Many employers wish to host a holiday party for their employees to boost morale and to thank them for their contributions during the year. Employers should be mindful, however, that the combination of alcohol and holiday cheer may lead to unanticipated problems. Typically, these problems involve alcohol consumption and sexual harassment, and in some cases, one leads to the other.

Sexual Harassment

In a holiday party environment, especially if alcohol is served, employees may be more likely to let down their guard and do or say things they would not in an office setting. Although most party conversation will not likely rise to the level of actionable harassment, offensive comments and jokes and unwelcome touching and sexual advances are more likely to occur at an office party and may result in an internal complaint. Employers are wise to recognize this possibility and take the opportunity to reinforce any existing anti-harassment policies they have in place. Indeed, it is a good idea to circulate the anti-harassment policy several days prior to the party to remind employees of the need to act responsibly. Employers also should be vigilant in monitoring the conduct of their employees at the party and ensure that any inappropriate conduct or complaints of harassment are addressed promptly.

Alcohol Consumption

The decision to offer alcohol at an office-sponsored holiday party is one that should be made carefully. In some states, an employer may avoid being held liable for torts committed by employees who become intoxicated at an office-sponsored party under a “social host” theory. Thus, an employer should take specific steps to ensure they are categorized as a social host by making an effort to demonstrate that the holiday party is not a work-related event, but rather a purely social occasion. Among other things, employers are advised (1) not to require attendance; (2) not to compensate employees for their time at the party; (3) not to invite clients (to prevent the perception that the party furthers the employer’s business interests); and (4) not to encourage alcohol consumption.

Tips for Employers

The following suggestions can help an employer avoid liability while still providing a fun, festive event for employees:

  • Circulate your sexual harassment policy several days before the event to make sure employees understand their responsibilities.
  • Make the holiday party a social event, not a business event.
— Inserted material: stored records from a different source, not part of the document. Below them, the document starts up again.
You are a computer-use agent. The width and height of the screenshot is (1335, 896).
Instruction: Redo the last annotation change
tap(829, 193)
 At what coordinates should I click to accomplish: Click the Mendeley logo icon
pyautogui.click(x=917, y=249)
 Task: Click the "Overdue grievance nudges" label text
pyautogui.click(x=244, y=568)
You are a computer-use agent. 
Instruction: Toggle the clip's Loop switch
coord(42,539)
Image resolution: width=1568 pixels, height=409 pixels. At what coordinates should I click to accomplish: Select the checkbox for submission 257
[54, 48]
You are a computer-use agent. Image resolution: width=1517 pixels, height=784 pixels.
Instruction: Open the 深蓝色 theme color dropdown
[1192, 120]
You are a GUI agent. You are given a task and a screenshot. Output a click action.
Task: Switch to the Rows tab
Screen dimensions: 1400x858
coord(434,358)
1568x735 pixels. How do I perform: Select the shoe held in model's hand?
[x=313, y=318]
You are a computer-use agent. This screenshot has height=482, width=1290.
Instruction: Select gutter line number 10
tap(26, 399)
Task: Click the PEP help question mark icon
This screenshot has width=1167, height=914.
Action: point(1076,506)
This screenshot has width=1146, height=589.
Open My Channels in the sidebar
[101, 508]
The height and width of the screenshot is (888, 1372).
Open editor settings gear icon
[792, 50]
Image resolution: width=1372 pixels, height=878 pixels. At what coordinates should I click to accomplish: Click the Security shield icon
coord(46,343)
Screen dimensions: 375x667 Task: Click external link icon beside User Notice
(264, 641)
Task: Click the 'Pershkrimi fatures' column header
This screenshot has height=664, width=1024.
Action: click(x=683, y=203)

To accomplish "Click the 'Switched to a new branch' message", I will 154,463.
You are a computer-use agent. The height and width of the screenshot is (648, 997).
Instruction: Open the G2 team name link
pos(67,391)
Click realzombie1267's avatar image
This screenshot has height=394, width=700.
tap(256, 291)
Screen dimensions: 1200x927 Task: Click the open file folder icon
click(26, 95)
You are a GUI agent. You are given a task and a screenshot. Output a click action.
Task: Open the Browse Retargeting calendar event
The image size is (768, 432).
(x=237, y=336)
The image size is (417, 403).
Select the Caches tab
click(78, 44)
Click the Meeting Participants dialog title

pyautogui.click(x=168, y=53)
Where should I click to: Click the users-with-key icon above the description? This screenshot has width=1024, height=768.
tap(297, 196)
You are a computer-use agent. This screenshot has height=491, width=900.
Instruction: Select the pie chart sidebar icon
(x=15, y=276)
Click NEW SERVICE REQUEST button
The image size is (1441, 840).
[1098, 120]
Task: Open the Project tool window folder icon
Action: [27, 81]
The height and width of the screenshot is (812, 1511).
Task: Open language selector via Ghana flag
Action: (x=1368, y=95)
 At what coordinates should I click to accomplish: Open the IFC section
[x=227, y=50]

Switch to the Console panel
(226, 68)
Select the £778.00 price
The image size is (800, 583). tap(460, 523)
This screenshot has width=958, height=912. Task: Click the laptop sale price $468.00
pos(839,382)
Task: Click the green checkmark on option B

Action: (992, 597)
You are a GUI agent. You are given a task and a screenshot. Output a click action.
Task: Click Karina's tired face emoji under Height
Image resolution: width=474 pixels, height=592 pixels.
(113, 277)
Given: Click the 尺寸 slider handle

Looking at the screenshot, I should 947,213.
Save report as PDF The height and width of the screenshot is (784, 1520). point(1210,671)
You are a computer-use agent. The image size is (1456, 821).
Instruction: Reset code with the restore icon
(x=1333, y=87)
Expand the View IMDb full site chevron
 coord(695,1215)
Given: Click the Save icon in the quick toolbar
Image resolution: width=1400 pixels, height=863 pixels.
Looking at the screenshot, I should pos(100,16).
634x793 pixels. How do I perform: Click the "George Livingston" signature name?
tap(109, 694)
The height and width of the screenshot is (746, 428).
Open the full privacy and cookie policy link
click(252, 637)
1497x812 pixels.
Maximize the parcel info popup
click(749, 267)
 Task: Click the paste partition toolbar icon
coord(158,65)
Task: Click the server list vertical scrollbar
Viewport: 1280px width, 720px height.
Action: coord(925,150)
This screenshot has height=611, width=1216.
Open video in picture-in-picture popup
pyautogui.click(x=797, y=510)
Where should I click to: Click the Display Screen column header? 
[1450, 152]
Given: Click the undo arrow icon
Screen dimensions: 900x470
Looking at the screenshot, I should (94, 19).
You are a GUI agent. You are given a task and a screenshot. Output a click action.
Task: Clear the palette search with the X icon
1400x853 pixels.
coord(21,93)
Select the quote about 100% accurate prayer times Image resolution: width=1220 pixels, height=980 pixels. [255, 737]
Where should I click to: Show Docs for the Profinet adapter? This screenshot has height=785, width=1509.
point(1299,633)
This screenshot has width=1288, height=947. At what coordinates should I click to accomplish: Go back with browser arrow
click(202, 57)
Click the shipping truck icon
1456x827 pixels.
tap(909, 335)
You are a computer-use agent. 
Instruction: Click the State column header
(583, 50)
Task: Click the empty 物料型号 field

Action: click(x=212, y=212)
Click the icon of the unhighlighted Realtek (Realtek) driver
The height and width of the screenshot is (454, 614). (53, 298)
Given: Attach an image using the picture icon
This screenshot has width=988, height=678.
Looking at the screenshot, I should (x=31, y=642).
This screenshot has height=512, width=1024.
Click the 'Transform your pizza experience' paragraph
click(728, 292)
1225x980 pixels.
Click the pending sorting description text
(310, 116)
Do not invite clients or conduct business at the party.
  • If you choose to serve alcohol, take steps to ensure your employees practice moderation. These steps should include offering a variety of food and non-alcoholic beverages, closing the bar at least one hour before the party ends, and ensuring that your bartender understands the relevant state laws.
  • Rather than having an open bar, consider giving your employees a fixed number of drink tickets to limit alcohol consumption.
  • Provide your employees with alternative modes of transportation by encouraging and rewarding designated drivers, setting up a shuttle system, or providing employees with taxi vouchers.